━━ Data under study
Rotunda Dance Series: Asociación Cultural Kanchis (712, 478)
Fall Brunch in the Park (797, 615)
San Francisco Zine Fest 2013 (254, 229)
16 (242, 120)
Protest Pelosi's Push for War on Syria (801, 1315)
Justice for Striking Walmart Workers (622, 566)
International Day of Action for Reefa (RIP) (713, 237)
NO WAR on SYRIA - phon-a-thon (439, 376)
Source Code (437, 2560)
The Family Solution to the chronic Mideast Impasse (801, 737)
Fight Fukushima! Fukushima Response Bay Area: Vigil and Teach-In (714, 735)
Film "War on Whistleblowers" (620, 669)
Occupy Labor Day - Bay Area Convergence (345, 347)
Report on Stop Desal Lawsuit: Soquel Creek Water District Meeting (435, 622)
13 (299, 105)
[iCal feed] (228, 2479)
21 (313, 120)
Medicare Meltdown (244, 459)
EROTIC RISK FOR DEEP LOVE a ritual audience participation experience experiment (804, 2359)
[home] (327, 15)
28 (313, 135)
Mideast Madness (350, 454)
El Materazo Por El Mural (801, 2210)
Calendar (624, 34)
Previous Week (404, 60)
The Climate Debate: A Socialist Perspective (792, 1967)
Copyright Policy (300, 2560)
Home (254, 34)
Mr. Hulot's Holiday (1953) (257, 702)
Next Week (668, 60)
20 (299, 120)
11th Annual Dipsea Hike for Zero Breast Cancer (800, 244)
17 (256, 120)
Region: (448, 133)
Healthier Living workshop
━━━━
The problem ▸ Beginning with the line that holds "Mr. Hulot's Holiday (1953) (257, 702)", restate word for word every line down to the end of the data, and only those lines.

Task output ▸
Mr. Hulot's Holiday (1953) (257, 702)
Next Week (668, 60)
20 (299, 120)
11th Annual Dipsea Hike for Zero Breast Cancer (800, 244)
17 (256, 120)
Region: (448, 133)
Healthier Living workshop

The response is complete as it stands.